#### [Brano scelto]

Quando multisettorialità è sinonimo di ampia competenza.
Lavorare per realtà di diversi settori è un valore aggiunto; vediamo progettualità ed esempi sempre differenti, e da essi prendiamo spunto estrapolando best e worst practice.
Ma anche la profonda specializzazione di un determinato settore è in egual modo importante. Il nostro lavoro vede la presenza di entrambe queste casistiche.
Le nostre case histories spaziano, dal settore del design a quello della moda, passando per l’industriale (siamo sempre e comunque bresciani) arrivando fino al beverage. Ma se c’è un’area in cui nella storia abbiamo avuto davvero tante progettualità è il settore del lighting.
Un incontro fortunato, diversi progetti insieme, tanti anni di esperienza, e adesso per noi costruire un codice parlante di un catalogo prodotti, definire il grado di protezione IP65 o sapere la differenza tra un fascio di luce spot e un wide flood è normale amministrazione.
Si può dire che per noi non sono più un segreto i meccanismi di questo speciale mercato: il saper trattare, ad esempio, la settorialità di un apparecchio architetturale rispetto a quella di un progetto per il lancio di un prodotto decorativo. Il portare un valore aggiunto, da parte nostra, è facile come cambiare una lampadina (ma quanto sono simpa?!).

#### [Righe elencate]
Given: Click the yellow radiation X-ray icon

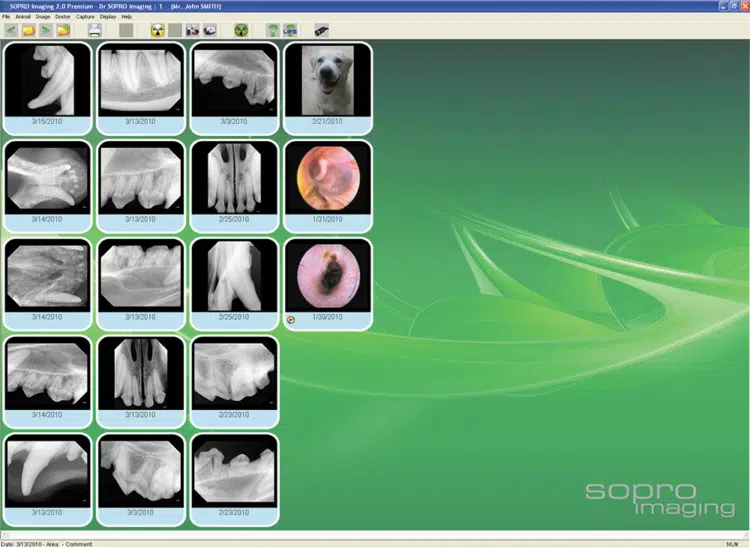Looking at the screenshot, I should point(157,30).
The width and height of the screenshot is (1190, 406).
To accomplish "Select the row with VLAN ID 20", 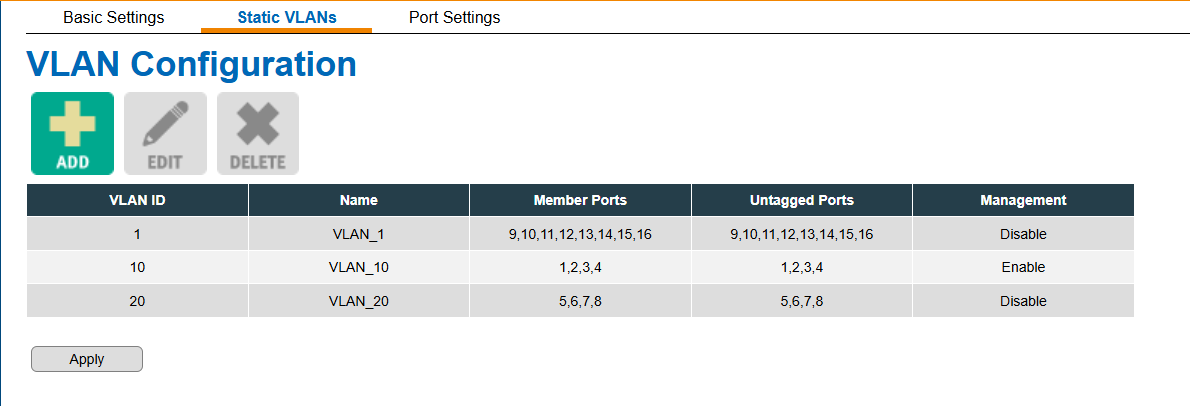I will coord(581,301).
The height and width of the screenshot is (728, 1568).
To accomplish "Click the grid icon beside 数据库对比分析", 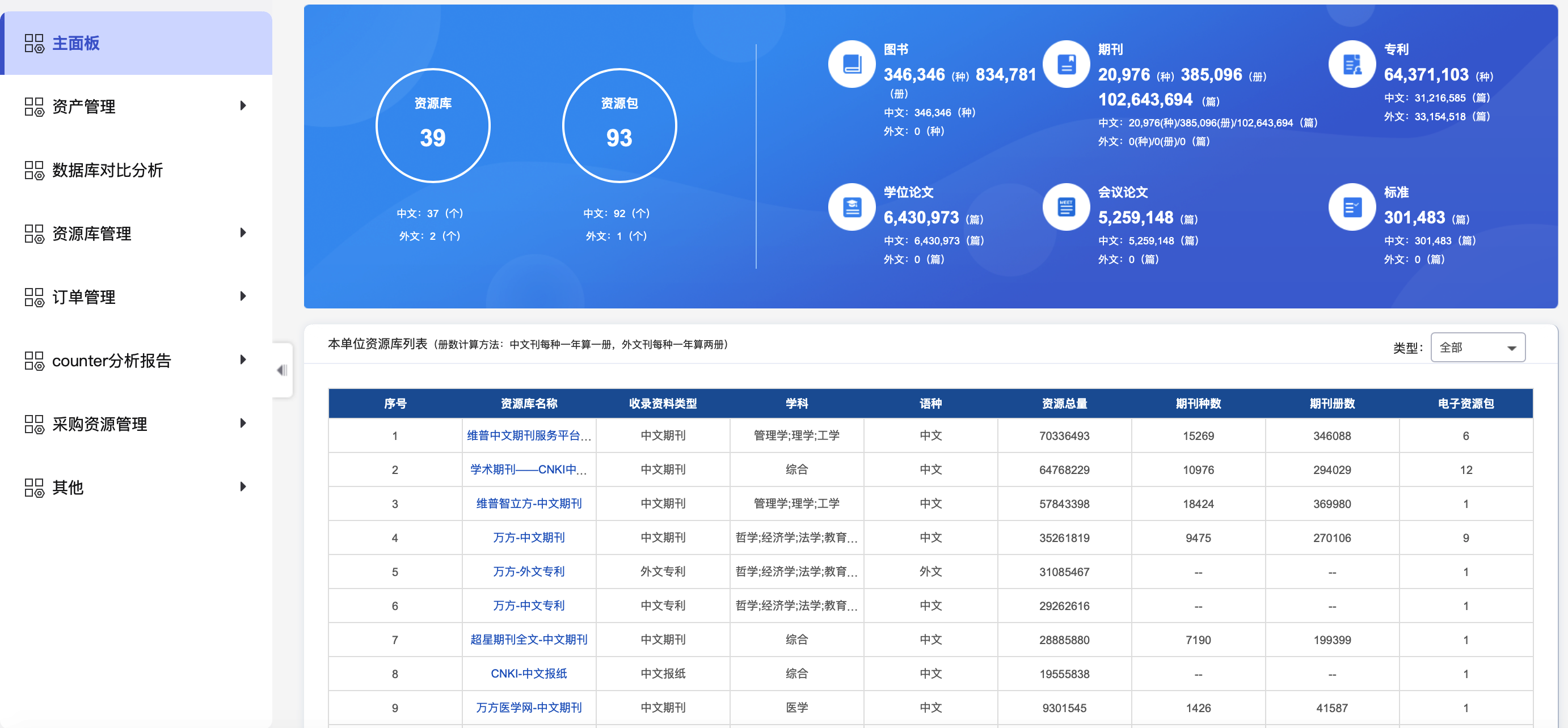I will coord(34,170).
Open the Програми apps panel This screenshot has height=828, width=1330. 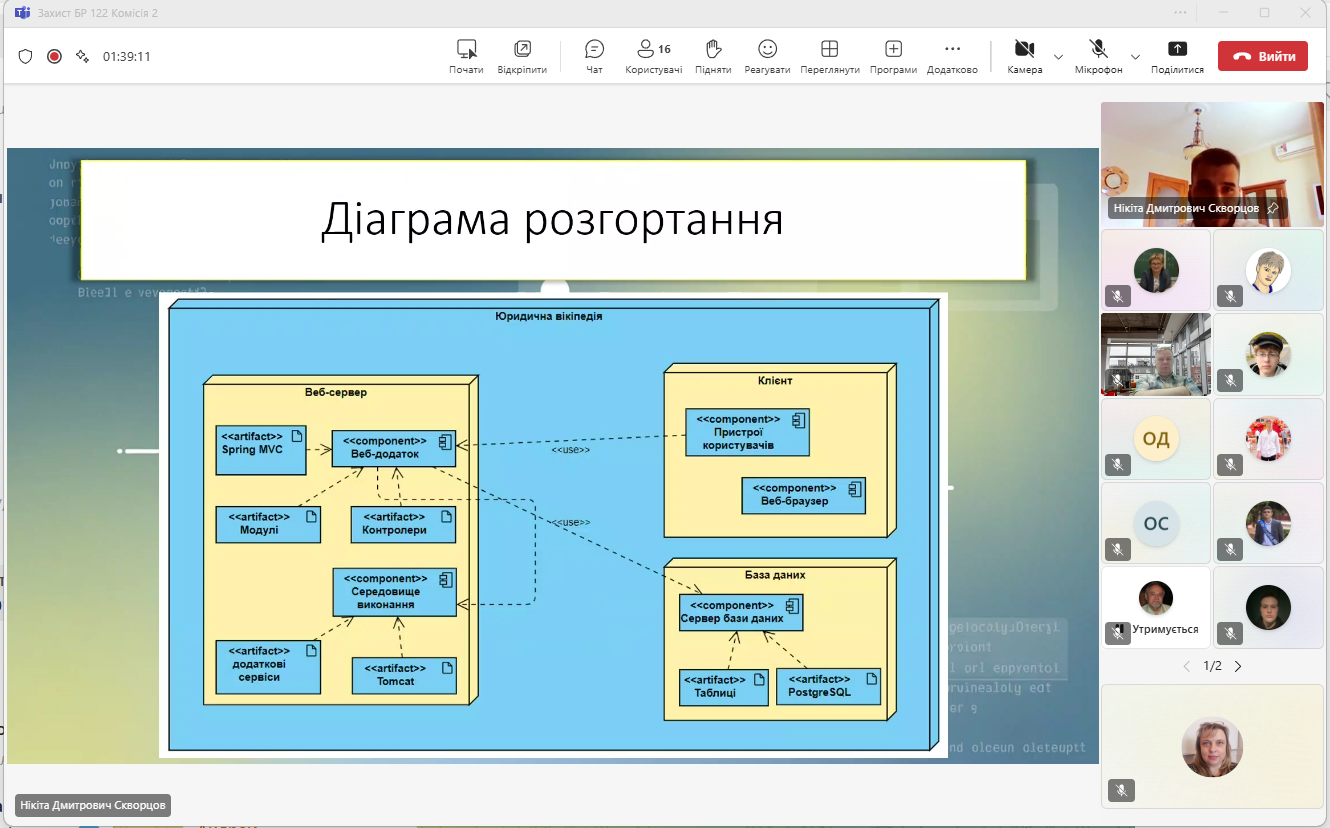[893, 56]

#### [Cosa farai]
• a. Rispondi a queste domande sul brano, una per riga:
(i) In quale settore gli autori dicono di aver avuto davvero tante progettualità?
(ii) Quale grado di protezione viene nominato?
(iii) Di dove dicono di essere gli autori?
• b. Elenca tutti i settori in cui, secondo il brano, gli autori hanno lavorato.
Le righe qui non servono a nulla.

#### [Risposte in ordine]
• a.
(i) Nel settore del lighting.
(ii) IP65.
(iii) Di Brescia: sono bresciani.

• b. Design, moda, industriale, beverage, lighting.